Exercise aim — Each line from the one containing "Instruction: Open the main branch selector" to the end of the listing below must be retyped exactly, with no line left out and none added.

=====

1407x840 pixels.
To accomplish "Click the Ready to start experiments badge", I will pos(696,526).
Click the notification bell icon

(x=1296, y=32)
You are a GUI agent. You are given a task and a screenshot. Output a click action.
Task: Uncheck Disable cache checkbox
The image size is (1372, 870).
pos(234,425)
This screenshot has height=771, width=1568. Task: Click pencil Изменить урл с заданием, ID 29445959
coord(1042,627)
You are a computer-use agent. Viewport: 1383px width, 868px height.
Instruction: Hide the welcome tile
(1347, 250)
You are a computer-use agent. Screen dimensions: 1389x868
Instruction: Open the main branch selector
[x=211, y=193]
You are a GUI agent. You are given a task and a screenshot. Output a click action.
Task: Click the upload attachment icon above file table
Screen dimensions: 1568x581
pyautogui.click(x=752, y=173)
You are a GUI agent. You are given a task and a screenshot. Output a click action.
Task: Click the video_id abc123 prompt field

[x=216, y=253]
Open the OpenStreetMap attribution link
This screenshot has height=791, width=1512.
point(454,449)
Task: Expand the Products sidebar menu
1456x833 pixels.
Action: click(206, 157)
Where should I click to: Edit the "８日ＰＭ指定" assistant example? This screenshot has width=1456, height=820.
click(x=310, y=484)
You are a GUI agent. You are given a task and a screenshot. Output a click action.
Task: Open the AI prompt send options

=====

Output of the task —
Instruction: Open the main branch selector
[x=211, y=193]
You are a GUI agent. You are given a task and a screenshot. Output a click action.
Task: Click the upload attachment icon above file table
Screen dimensions: 1568x581
pyautogui.click(x=752, y=173)
You are a GUI agent. You are given a task and a screenshot. Output a click action.
Task: Click the video_id abc123 prompt field

[x=216, y=253]
Open the OpenStreetMap attribution link
This screenshot has height=791, width=1512.
point(454,449)
Task: Expand the Products sidebar menu
1456x833 pixels.
Action: click(206, 157)
Where should I click to: Edit the "８日ＰＭ指定" assistant example? This screenshot has width=1456, height=820.
click(x=310, y=484)
You are a GUI agent. You are given a task and a screenshot. Output a click action.
Task: Open the AI prompt send options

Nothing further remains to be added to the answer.